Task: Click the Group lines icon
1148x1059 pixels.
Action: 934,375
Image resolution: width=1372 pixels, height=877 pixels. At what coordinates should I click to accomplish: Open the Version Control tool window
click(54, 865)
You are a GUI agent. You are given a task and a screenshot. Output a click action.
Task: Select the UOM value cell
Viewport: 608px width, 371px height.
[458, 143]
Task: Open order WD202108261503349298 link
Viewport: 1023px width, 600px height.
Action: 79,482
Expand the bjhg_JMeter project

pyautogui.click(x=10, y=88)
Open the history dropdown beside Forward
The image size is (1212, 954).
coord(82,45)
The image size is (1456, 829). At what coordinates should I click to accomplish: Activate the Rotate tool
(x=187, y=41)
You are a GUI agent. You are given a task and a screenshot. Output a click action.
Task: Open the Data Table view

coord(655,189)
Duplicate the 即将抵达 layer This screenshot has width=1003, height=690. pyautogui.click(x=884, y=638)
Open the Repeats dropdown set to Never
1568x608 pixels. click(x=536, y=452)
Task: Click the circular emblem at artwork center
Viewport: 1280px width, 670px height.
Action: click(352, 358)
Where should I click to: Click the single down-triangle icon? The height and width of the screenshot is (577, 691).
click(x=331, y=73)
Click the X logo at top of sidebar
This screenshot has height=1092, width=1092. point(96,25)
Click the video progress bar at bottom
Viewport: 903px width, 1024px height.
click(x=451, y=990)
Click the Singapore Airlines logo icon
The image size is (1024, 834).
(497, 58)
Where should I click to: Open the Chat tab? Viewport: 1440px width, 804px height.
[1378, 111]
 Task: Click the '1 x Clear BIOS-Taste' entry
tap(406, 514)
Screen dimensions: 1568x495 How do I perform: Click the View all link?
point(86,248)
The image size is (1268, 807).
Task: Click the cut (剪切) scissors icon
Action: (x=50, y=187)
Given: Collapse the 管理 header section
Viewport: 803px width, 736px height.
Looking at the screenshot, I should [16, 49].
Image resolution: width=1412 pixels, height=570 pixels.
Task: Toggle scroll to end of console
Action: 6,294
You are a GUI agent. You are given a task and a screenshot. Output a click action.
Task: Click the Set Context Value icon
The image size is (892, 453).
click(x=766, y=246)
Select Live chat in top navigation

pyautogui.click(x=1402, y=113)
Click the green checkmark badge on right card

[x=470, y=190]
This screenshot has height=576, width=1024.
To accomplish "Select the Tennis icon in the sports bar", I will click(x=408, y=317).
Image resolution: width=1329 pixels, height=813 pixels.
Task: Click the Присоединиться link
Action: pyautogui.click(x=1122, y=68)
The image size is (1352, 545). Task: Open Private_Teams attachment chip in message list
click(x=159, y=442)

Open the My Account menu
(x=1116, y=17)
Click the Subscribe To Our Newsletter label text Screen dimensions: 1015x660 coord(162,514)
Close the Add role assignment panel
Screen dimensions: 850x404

------------------------------------------------

*Task requirements*
Each line of the listing must be output once more, exactly as shown above.

*Response to the task*
Task: Click the Group lines icon
1148x1059 pixels.
Action: 934,375
Image resolution: width=1372 pixels, height=877 pixels. At what coordinates should I click to accomplish: Open the Version Control tool window
click(54, 865)
You are a GUI agent. You are given a task and a screenshot. Output a click action.
Task: Select the UOM value cell
Viewport: 608px width, 371px height.
[458, 143]
Task: Open order WD202108261503349298 link
Viewport: 1023px width, 600px height.
Action: 79,482
Expand the bjhg_JMeter project

pyautogui.click(x=10, y=88)
Open the history dropdown beside Forward
The image size is (1212, 954).
coord(82,45)
The image size is (1456, 829). At what coordinates should I click to accomplish: Activate the Rotate tool
(x=187, y=41)
You are a GUI agent. You are given a task and a screenshot. Output a click action.
Task: Open the Data Table view

coord(655,189)
Duplicate the 即将抵达 layer This screenshot has width=1003, height=690. pyautogui.click(x=884, y=638)
Open the Repeats dropdown set to Never
1568x608 pixels. click(x=536, y=452)
Task: Click the circular emblem at artwork center
Viewport: 1280px width, 670px height.
Action: click(352, 358)
Where should I click to: Click the single down-triangle icon? The height and width of the screenshot is (577, 691).
click(x=331, y=73)
Click the X logo at top of sidebar
This screenshot has height=1092, width=1092. point(96,25)
Click the video progress bar at bottom
Viewport: 903px width, 1024px height.
click(x=451, y=990)
Click the Singapore Airlines logo icon
The image size is (1024, 834).
(497, 58)
Where should I click to: Open the Chat tab? Viewport: 1440px width, 804px height.
[1378, 111]
 Task: Click the '1 x Clear BIOS-Taste' entry
tap(406, 514)
Screen dimensions: 1568x495 How do I perform: Click the View all link?
point(86,248)
The image size is (1268, 807).
Task: Click the cut (剪切) scissors icon
Action: (x=50, y=187)
Given: Collapse the 管理 header section
Viewport: 803px width, 736px height.
Looking at the screenshot, I should [16, 49].
Image resolution: width=1412 pixels, height=570 pixels.
Task: Toggle scroll to end of console
Action: 6,294
You are a GUI agent. You are given a task and a screenshot. Output a click action.
Task: Click the Set Context Value icon
The image size is (892, 453).
click(x=766, y=246)
Select Live chat in top navigation

pyautogui.click(x=1402, y=113)
Click the green checkmark badge on right card

[x=470, y=190]
This screenshot has height=576, width=1024.
To accomplish "Select the Tennis icon in the sports bar", I will click(x=408, y=317).
Image resolution: width=1329 pixels, height=813 pixels.
Task: Click the Присоединиться link
Action: pyautogui.click(x=1122, y=68)
The image size is (1352, 545). Task: Open Private_Teams attachment chip in message list
click(x=159, y=442)

Open the My Account menu
(x=1116, y=17)
Click the Subscribe To Our Newsletter label text Screen dimensions: 1015x660 coord(162,514)
Close the Add role assignment panel
Screen dimensions: 850x404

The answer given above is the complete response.